The problem |
Quote the whole listing word for word. Do not include the pictures.

● ● ● ● ●

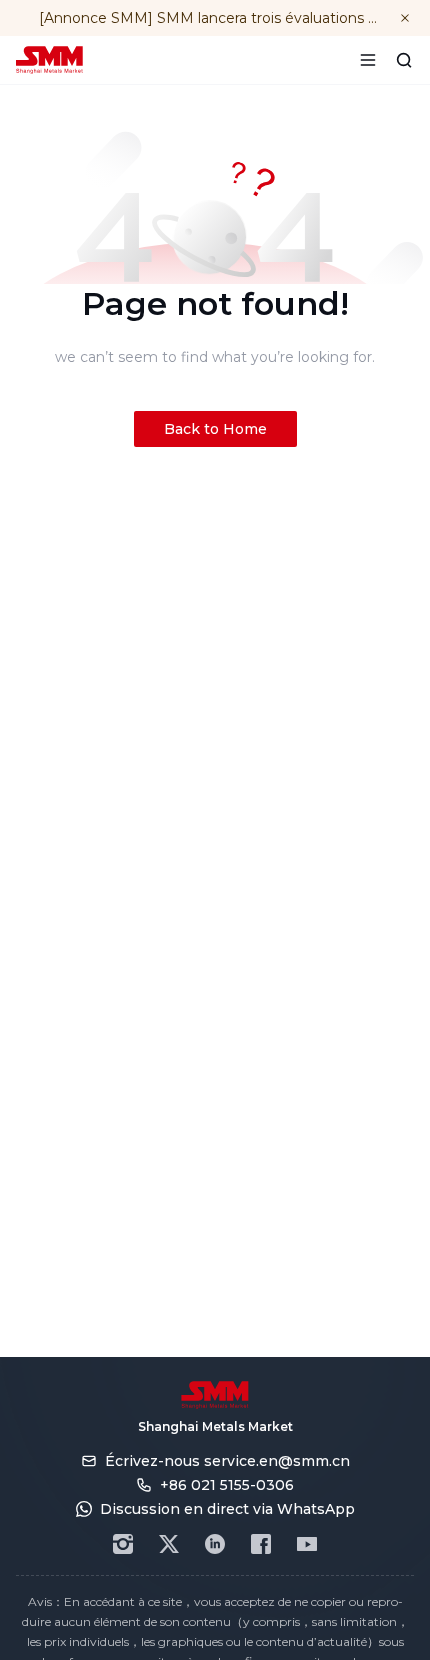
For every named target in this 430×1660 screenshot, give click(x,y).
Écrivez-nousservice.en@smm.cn (227, 1461)
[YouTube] (307, 1544)
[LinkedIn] (215, 1544)
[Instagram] (123, 1544)
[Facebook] (261, 1544)
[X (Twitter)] (169, 1544)
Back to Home (215, 429)
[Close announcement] (405, 18)
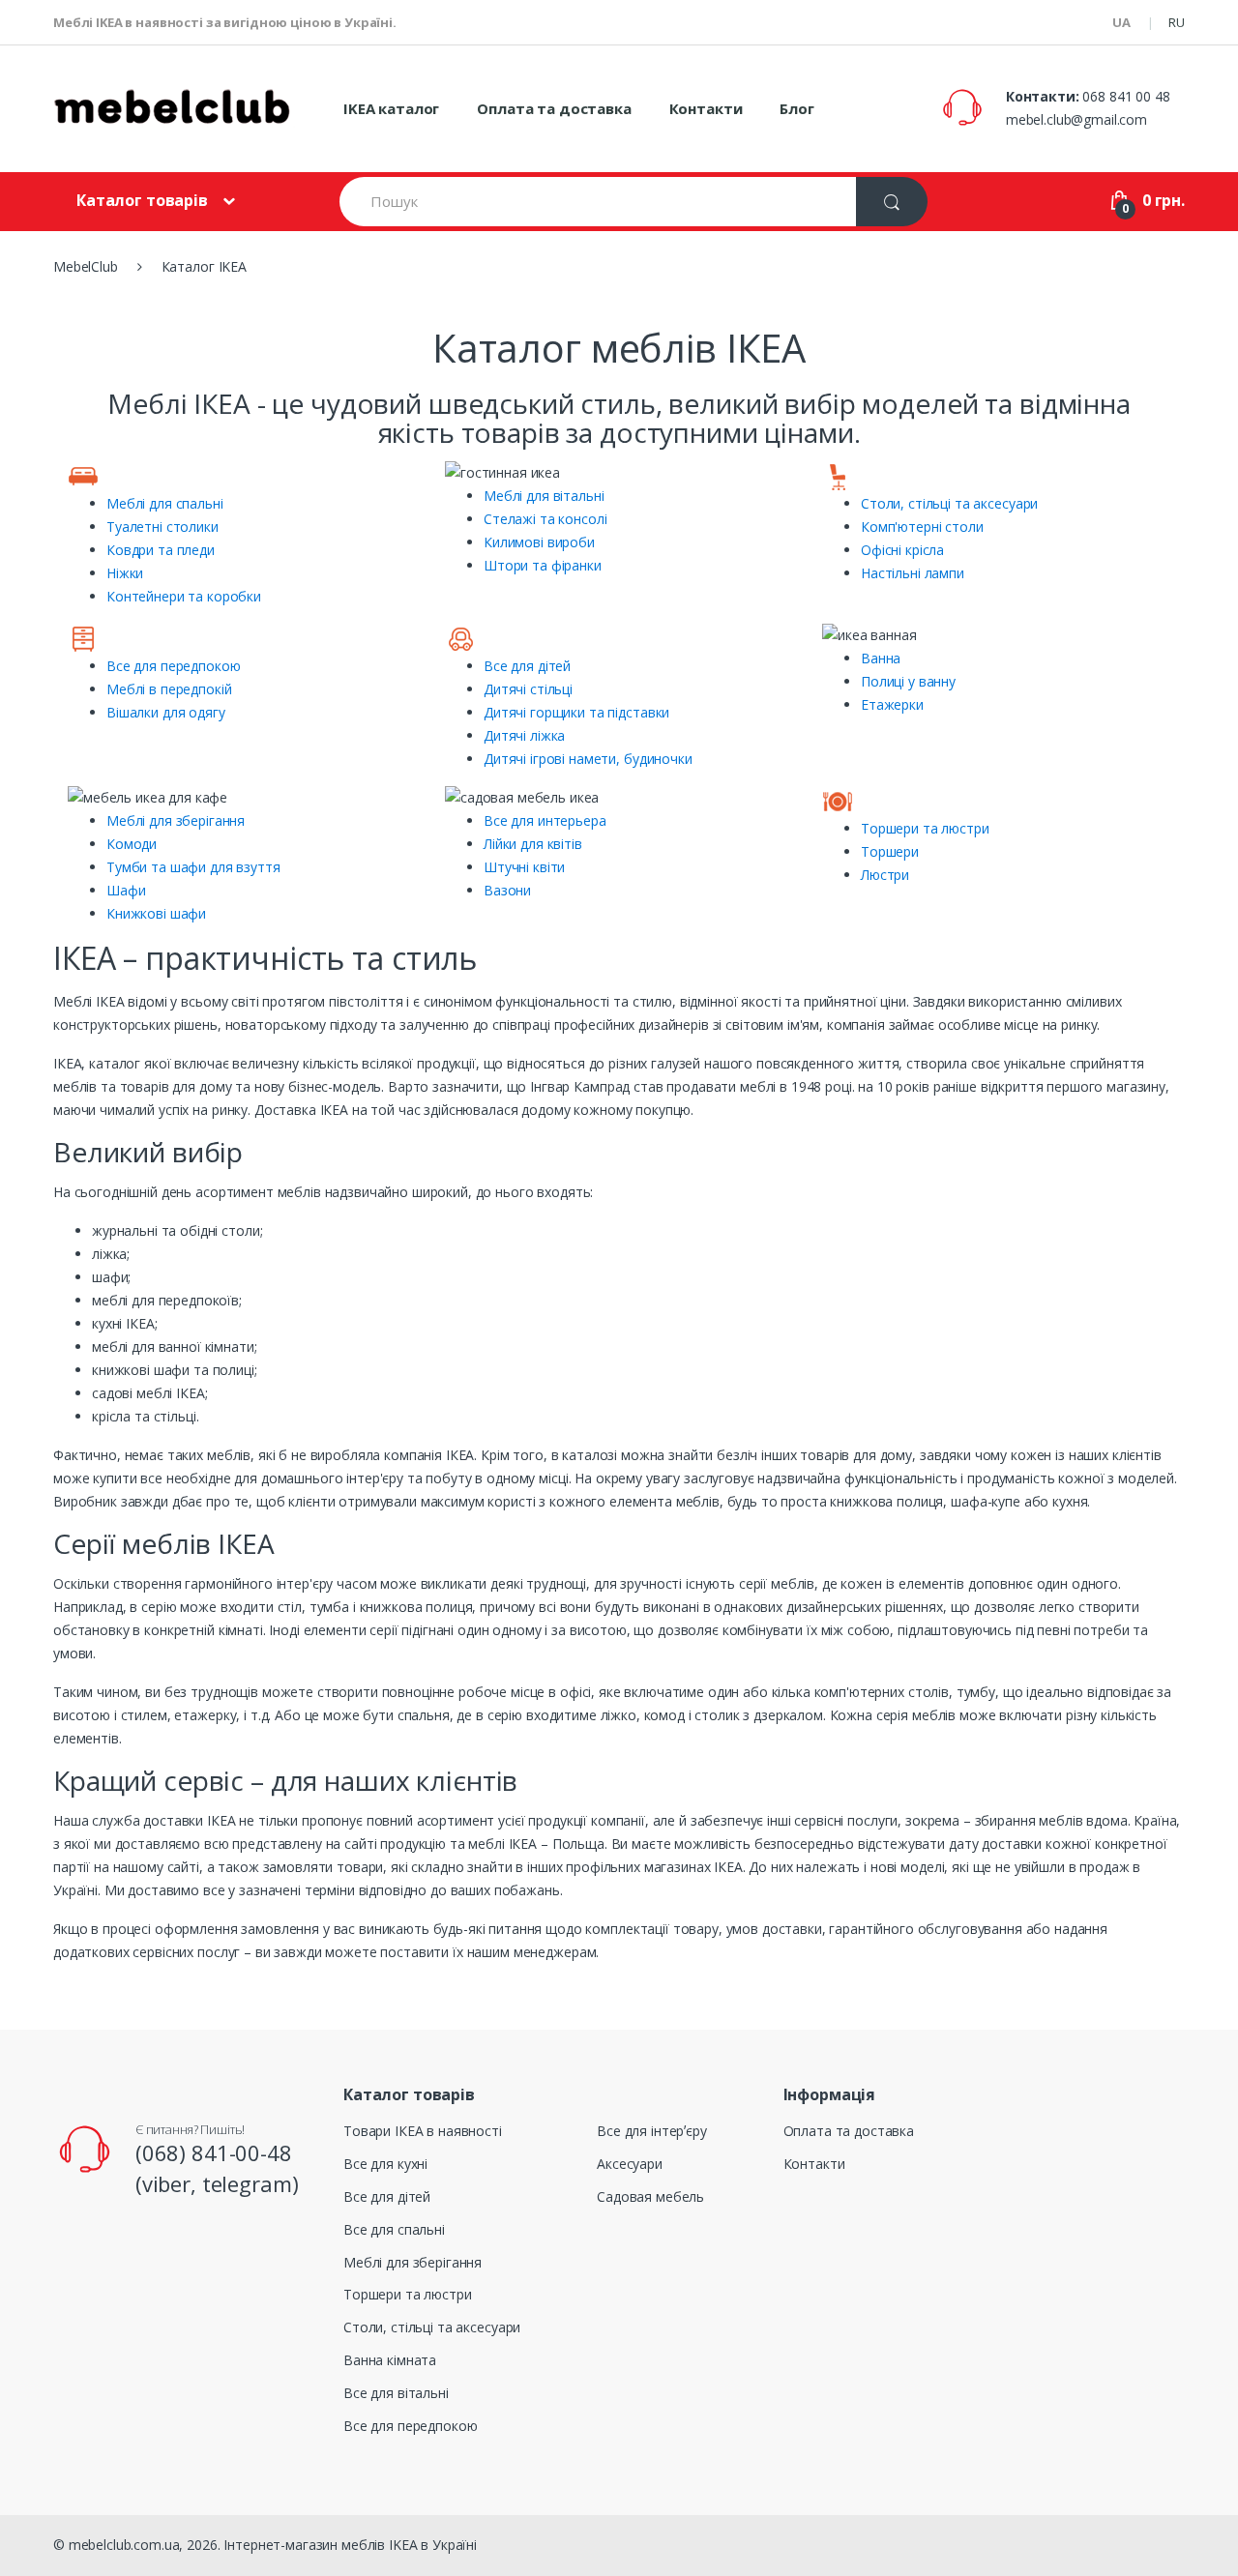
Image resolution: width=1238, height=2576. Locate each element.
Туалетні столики (162, 526)
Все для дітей (527, 666)
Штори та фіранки (543, 565)
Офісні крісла (902, 550)
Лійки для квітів (533, 843)
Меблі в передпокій (168, 689)
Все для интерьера (545, 820)
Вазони (507, 890)
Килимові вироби (539, 542)
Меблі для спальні (164, 503)
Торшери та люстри (925, 828)
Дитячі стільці (528, 689)
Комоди (131, 843)
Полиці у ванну (908, 681)
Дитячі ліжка (524, 735)
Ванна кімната (389, 2360)
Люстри (885, 874)
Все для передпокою (173, 666)
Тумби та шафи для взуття (193, 867)
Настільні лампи (912, 573)
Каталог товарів (142, 200)
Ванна (880, 658)
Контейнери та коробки (183, 596)
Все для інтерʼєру (652, 2131)
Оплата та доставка (554, 108)
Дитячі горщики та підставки (576, 712)
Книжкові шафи (156, 913)
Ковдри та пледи (160, 550)
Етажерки (892, 704)
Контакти (706, 108)
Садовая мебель (650, 2196)
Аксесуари (630, 2163)
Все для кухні (385, 2163)
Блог (796, 108)
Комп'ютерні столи (922, 526)
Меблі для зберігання (175, 820)
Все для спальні (394, 2229)
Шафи (125, 890)
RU (1176, 22)
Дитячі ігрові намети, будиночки (588, 758)
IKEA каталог (391, 108)
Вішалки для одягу (165, 712)
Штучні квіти (524, 867)
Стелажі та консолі (545, 519)
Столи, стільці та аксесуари (949, 503)
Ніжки (124, 573)
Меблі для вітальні (544, 495)
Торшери (890, 851)
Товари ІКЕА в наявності (422, 2131)
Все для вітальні (396, 2393)
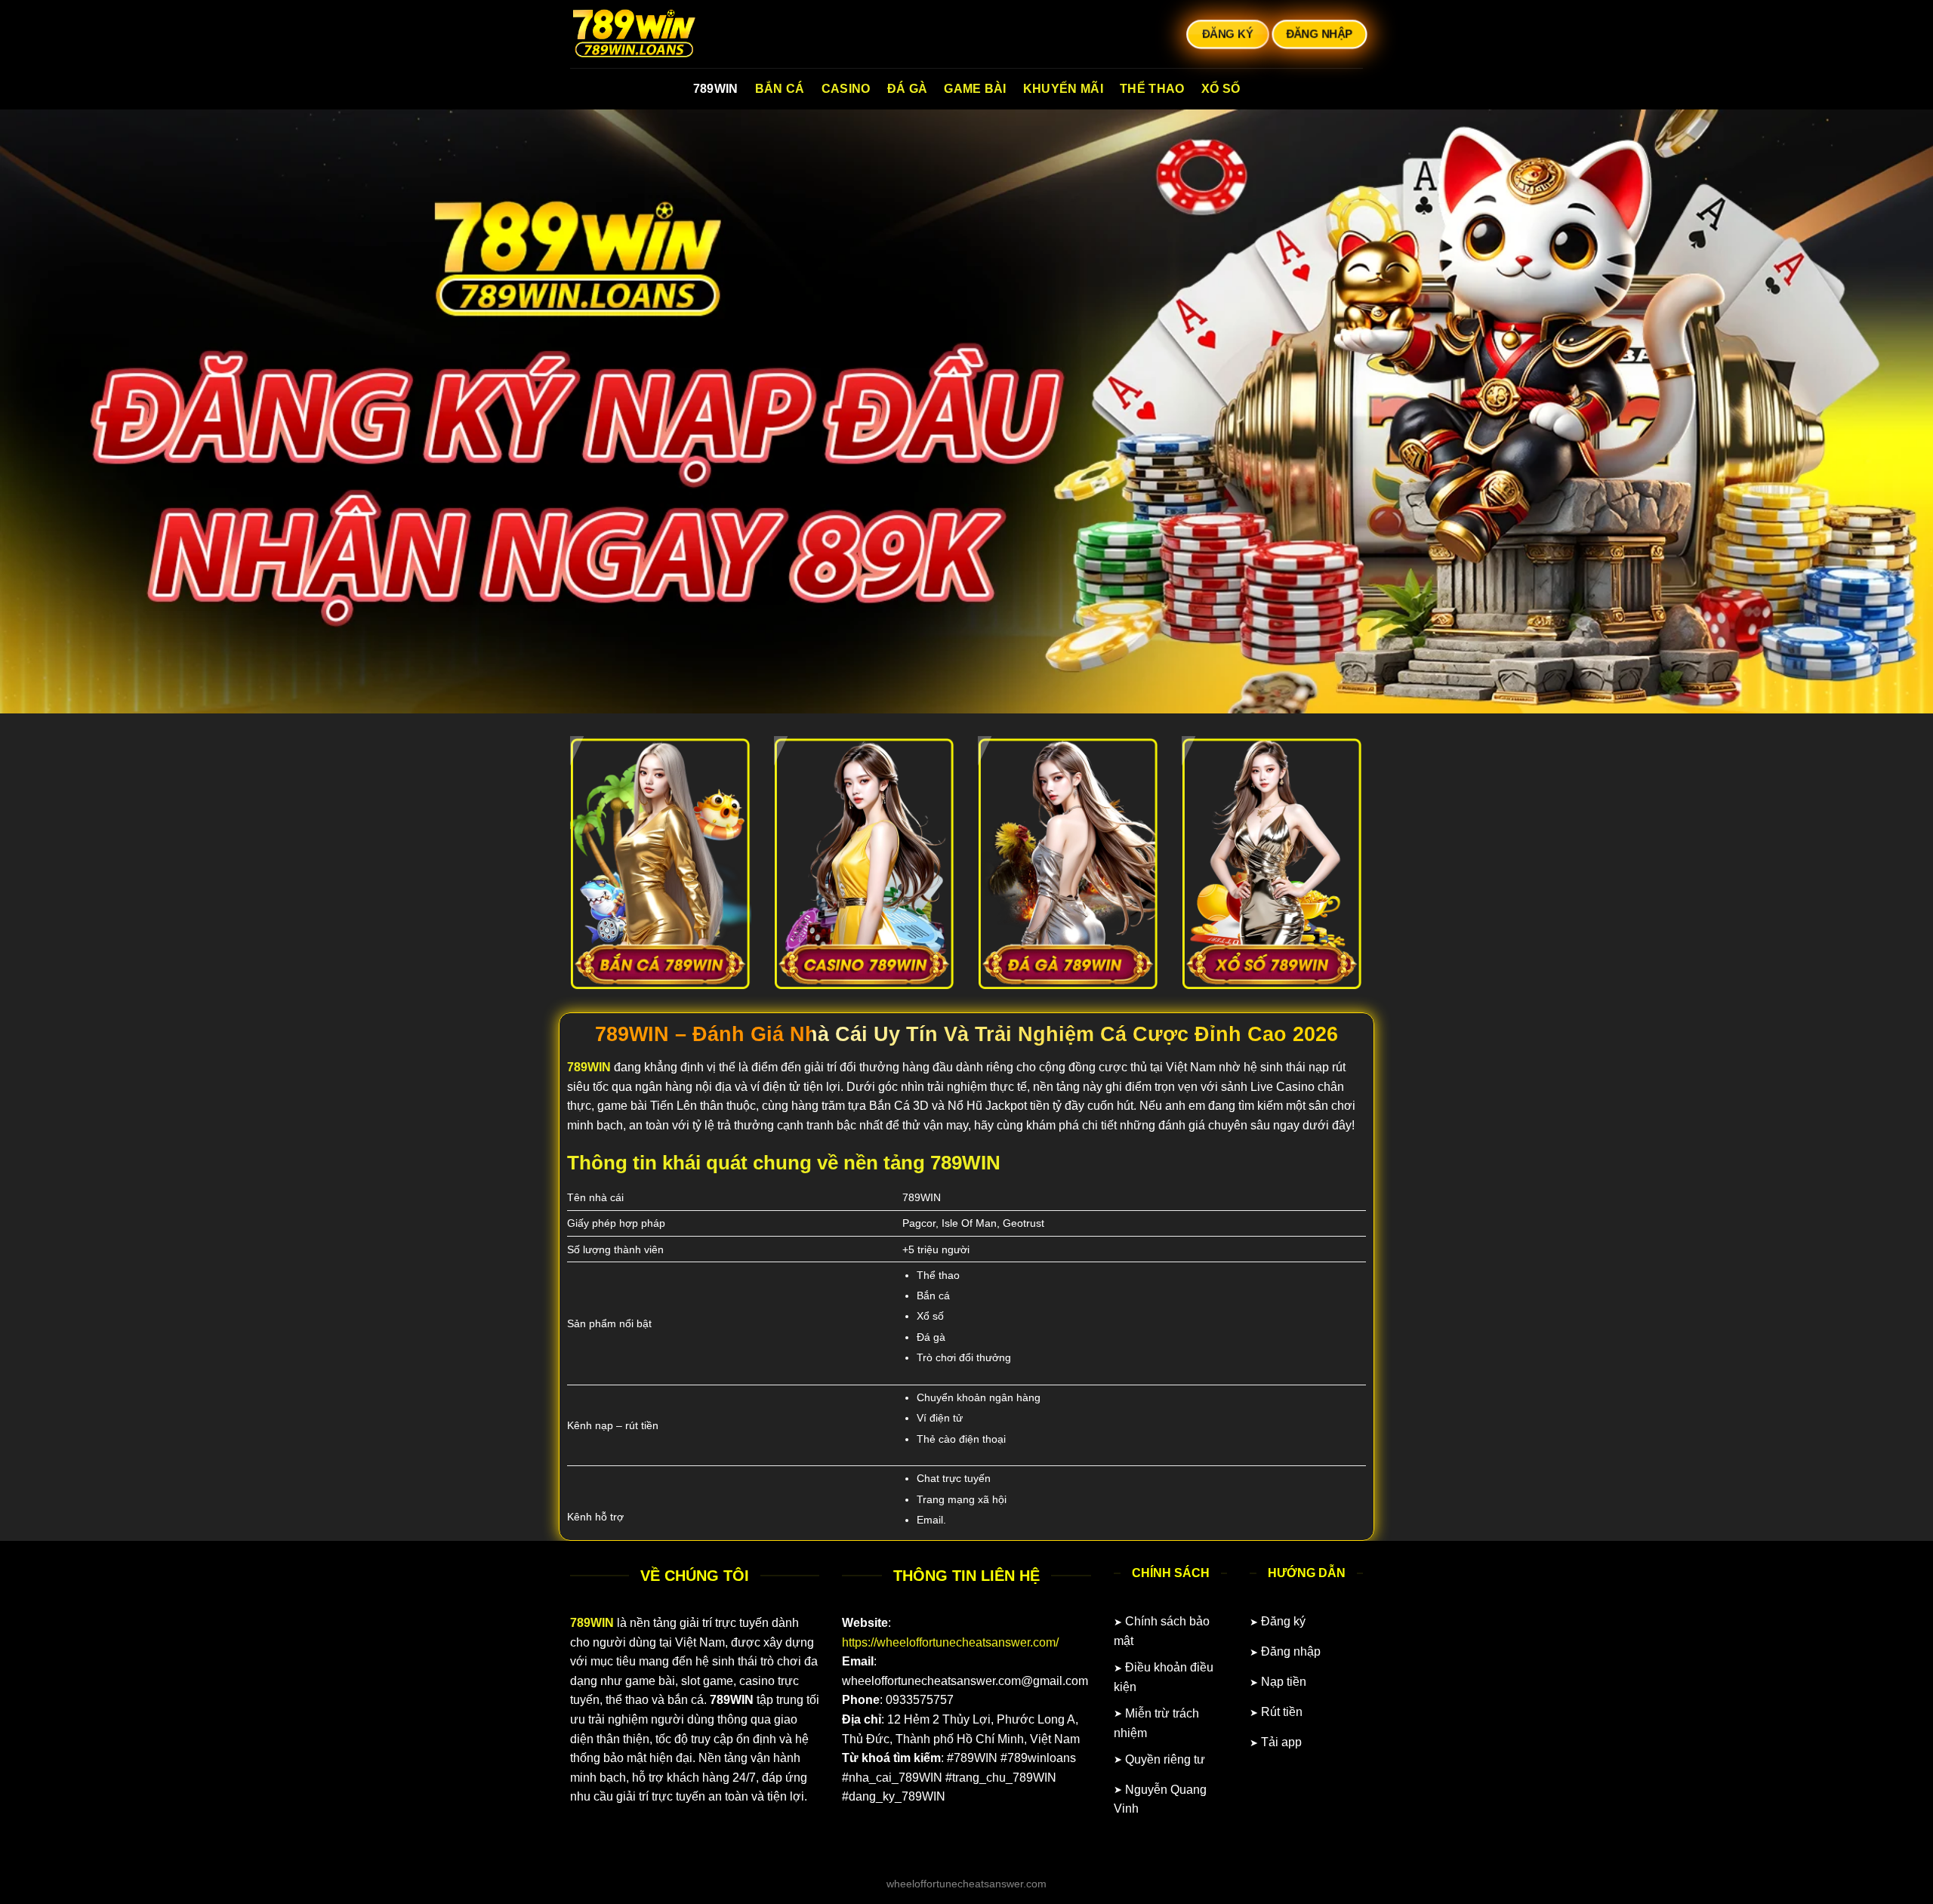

● ● ● ● ●

Answer area |
For every named target in this 430×1660 screenshot, give click(x,y).
Écrivez-nousservice.en@smm.cn (227, 1461)
[YouTube] (307, 1544)
[LinkedIn] (215, 1544)
[Instagram] (123, 1544)
[Facebook] (261, 1544)
[X (Twitter)] (169, 1544)
Back to Home (215, 429)
[Close announcement] (405, 18)
Image resolution: width=1238, height=2576. Locate each element.
Туалетні столики (162, 526)
Все для дітей (527, 666)
Штори та фіранки (543, 565)
Офісні крісла (902, 550)
Лійки для квітів (533, 843)
Меблі в передпокій (168, 689)
Все для интерьера (545, 820)
Вазони (507, 890)
Килимові вироби (539, 542)
Меблі для спальні (164, 503)
Торшери та люстри (925, 828)
Дитячі стільці (528, 689)
Комоди (131, 843)
Полиці у ванну (908, 681)
Дитячі ліжка (524, 735)
Ванна кімната (389, 2360)
Люстри (885, 874)
Все для передпокою (173, 666)
Тумби та шафи для взуття (193, 867)
Настільні лампи (912, 573)
Каталог товарів (142, 200)
Ванна (880, 658)
Контейнери та коробки (183, 596)
Все для інтерʼєру (652, 2131)
Оплата та доставка (554, 108)
Дитячі горщики та підставки (576, 712)
Книжкові шафи (156, 913)
Ковдри та пледи (160, 550)
Етажерки (892, 704)
Контакти (706, 108)
Садовая мебель (650, 2196)
Аксесуари (630, 2163)
Все для кухні (385, 2163)
Блог (796, 108)
Комп'ютерні столи (922, 526)
Меблі для зберігання (175, 820)
Все для спальні (394, 2229)
Шафи (125, 890)
RU (1176, 22)
Дитячі ігрові намети, будиночки (588, 758)
IKEA каталог (391, 108)
Вішалки для одягу (165, 712)
Штучні квіти (524, 867)
Стелажі та консолі (545, 519)
Столи, стільці та аксесуари (949, 503)
Ніжки (124, 573)
Меблі для вітальні (544, 495)
Торшери (890, 851)
Товари ІКЕА в наявності (422, 2131)
Все для вітальні (396, 2393)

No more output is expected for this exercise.